As vacinas da Pfizer/BioNTech e da Moderna parecem ser eficazes a neutralizar a variante do Reino Unido (B.1.1.7) e algumas outras variantes em circulação, mas não conseguiram demonstrar que impacto podem ter na variante da África do Sul (B.1.351). As empresas conseguiram demonstrar que houve uma redução significativa dos anticorpos capazes de neutralizar o vírus, quando em contacto com esta variante, mas não o que isso significa exatamente.

Estas duas empresas farmacêuticas desenvolveram vacinas baseadas em ARN mensageiro, a partir do vírus inicialmente sequenciado em Wuhan (na China).

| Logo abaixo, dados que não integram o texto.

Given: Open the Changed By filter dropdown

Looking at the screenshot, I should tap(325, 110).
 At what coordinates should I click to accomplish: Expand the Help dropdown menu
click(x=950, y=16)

Mas a sequência original dos genes já sofreu várias alterações e este vírus foi praticamente substituído pela variante com a mutação D614G (até agora a mais comum em Portugal, na Europa e Estados Unidos, por exemplo). Ambas as empresas demonstraram que as vacinas são eficazes contra esta mutação, segundo as cartas enviadas ao editor da revista científica The New England Journal of Medicine (aqui e aqui).

A Moderna também testou a vacina contra outras variantes descobertas há vários meses — 20E (EU1), 20A.EU2, N439K-D614G e um grupo das cinco variantes dos visons —, e mostrou que a vacina era igualmente eficaz. A empresa revela ainda que a vacina se mostra eficaz contra a variante do Reino Unido.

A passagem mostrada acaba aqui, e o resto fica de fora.